* **WHAT YOU WILL DO**
A. In the passage on probability density, swap "continuous" for "non-discrete" and write out the section from "The Probability Density Function: Modeling" up to and including "density, not probability.".
B. Extend the passage on probability density and cumulative distribution functions from its last sentence.

* **SOURCE PASSAGE**
■ ■ ■

Probability Density and Cumulative Distribution Functions

Working with continuous data requires a fundamental shift in thinking from counting discrete outcomes to measuring areas under curves. For any aspiring data scientist or statistician, mastering the probability density function (PDF) and the cumulative distribution function (CDF) is non-negotiable. These are the core mathematical tools that allow you to model, analyze, and make probabilistic predictions about everything from customer wait times to stock price fluctuations.

The Probability Density Function: Modeling Likelihood as Density

For a continuous random variable $X$ , you cannot ask for the probability that $X$ equals a specific value, like $P (X = 5.000...)$ . In a continuous space, this probability is effectively zero. Instead, we model likelihood using a probability density function (PDF), denoted $f_{X} (x)$ . The PDF is a function whose output represents density, not probability.

■ ■ ■

* **DATASET ENTRIES**
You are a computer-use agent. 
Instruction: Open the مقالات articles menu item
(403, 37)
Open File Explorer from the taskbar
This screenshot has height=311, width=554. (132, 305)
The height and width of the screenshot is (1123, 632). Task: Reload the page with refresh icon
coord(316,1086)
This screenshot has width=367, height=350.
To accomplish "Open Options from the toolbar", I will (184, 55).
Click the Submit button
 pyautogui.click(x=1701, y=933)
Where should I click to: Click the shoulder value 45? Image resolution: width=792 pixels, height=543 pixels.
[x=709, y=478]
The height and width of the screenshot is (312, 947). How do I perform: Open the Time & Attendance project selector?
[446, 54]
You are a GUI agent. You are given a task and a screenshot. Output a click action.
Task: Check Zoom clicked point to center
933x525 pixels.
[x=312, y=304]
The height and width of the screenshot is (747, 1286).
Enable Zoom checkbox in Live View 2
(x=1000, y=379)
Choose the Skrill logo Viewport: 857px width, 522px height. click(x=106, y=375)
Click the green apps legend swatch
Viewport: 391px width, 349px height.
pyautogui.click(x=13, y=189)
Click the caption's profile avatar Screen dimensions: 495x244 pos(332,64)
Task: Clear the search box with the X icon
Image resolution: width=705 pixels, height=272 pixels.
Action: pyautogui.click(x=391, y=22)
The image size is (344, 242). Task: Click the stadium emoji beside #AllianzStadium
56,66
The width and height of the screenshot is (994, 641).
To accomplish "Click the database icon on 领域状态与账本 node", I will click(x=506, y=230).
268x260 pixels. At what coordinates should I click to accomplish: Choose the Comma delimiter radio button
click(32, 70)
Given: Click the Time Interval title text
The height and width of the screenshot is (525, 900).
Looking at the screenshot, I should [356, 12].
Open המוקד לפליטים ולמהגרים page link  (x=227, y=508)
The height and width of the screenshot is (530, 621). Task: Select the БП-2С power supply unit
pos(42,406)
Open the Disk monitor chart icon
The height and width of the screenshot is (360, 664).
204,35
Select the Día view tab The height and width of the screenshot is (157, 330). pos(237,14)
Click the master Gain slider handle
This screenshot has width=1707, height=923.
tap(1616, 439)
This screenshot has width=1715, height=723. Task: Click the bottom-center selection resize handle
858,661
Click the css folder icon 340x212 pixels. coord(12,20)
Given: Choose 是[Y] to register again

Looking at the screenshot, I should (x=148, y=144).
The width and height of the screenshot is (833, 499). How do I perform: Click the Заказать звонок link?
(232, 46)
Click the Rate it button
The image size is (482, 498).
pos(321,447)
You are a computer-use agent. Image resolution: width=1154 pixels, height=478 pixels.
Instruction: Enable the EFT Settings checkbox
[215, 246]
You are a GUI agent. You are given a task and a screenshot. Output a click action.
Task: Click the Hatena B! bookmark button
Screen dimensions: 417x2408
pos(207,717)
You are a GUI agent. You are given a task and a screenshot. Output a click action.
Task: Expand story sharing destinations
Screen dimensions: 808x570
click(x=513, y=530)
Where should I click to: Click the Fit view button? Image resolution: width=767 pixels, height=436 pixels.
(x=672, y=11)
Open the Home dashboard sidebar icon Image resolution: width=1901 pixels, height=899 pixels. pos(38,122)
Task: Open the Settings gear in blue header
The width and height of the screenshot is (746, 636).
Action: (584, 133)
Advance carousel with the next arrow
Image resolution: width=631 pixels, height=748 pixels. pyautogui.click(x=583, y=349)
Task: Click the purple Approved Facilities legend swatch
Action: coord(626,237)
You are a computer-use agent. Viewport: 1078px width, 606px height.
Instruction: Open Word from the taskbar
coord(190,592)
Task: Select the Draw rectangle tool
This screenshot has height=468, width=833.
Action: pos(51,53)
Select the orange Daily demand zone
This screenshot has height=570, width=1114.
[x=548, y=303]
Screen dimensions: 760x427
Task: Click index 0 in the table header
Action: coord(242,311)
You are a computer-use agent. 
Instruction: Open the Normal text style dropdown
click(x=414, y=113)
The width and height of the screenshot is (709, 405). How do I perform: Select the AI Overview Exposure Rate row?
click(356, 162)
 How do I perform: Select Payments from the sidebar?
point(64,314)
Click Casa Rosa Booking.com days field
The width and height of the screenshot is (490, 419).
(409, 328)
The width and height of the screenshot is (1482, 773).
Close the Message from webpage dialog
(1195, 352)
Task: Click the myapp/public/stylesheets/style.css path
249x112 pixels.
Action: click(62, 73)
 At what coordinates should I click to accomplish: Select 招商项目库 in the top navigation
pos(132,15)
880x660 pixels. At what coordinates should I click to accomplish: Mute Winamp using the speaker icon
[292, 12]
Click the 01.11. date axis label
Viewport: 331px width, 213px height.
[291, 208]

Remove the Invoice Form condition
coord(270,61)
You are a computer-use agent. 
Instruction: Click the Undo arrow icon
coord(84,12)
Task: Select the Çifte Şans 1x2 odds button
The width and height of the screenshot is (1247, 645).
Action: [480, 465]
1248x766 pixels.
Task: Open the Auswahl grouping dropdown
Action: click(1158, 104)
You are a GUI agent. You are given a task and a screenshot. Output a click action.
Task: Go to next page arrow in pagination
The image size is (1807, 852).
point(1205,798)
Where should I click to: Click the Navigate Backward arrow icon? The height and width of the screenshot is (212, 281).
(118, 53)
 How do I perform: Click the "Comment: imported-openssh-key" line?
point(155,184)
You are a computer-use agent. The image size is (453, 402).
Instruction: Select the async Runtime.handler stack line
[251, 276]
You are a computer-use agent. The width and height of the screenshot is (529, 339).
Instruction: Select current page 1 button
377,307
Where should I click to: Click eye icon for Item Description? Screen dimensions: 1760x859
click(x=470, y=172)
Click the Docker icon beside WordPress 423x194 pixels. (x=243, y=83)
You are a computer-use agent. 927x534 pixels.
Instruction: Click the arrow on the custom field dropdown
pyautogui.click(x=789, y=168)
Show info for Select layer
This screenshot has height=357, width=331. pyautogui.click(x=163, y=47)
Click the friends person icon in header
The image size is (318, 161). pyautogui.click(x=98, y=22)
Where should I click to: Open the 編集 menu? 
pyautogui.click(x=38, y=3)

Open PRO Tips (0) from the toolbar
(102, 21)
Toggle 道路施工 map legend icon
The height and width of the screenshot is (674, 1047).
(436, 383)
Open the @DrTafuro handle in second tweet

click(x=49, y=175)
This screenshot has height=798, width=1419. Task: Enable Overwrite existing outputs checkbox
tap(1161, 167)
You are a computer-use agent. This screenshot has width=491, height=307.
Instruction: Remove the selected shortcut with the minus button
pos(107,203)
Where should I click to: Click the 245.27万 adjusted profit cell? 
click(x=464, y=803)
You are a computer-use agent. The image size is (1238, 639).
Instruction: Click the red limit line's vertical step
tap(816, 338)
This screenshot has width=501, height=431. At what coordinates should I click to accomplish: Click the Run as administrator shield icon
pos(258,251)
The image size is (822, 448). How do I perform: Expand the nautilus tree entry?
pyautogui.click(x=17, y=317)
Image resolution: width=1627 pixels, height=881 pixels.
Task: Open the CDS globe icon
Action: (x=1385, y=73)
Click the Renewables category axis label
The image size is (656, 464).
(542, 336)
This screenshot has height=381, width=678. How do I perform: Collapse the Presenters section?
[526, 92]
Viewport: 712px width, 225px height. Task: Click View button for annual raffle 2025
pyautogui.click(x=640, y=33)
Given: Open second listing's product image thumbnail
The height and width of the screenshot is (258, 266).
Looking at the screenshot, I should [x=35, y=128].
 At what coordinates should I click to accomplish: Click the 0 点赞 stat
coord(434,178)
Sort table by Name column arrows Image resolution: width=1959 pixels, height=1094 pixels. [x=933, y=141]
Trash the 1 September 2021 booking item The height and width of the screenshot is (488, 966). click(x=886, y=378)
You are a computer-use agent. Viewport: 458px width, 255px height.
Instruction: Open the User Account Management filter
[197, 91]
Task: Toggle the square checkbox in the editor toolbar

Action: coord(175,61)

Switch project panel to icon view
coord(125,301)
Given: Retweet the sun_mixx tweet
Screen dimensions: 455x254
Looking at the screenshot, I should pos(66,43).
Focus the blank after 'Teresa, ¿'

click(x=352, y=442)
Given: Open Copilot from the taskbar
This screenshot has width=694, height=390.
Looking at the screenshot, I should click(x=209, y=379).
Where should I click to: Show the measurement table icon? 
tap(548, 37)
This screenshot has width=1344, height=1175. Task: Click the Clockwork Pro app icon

■ ■ ■

* **RESPONSES TO THE TASKS**
A.
The Probability Density Function: Modeling Likelihood as Density

For a non-discrete random variable $X$ , you cannot ask for the probability that $X$ equals a specific value, like $P (X = 5.000...)$ . In a non-discrete space, this probability is effectively zero. Instead, we model likelihood using a probability density function (PDF), denoted $f_{X} (x)$ . The PDF is a function whose output represents density, not probability.

B.
Think of density as similar to mass per unit volume. To find the actual mass (probability), you need to integrate the density over a volume (interval). This leads to the most critical rule: The probability that $X$ falls in an interval $[a, b]$ is the area under the PDF curve over that interval.

$P (a \leq X \leq b) = \int_{a}^{b} f_{X} (x) d x$

The PDF itself has two defining properties that stem from this area interpretation. First, it is non-negative everywhere: $f_{X} (x) \geq 0$ for all $x$ . A negative density would imply a negative probability, which is impossible. Second, the total area under the entire PDF curve must equal 1, representing the certainty that $X$ takes on some value: $\int_{- \infty}^{\infty} f_{X} (x) d x = 1$ .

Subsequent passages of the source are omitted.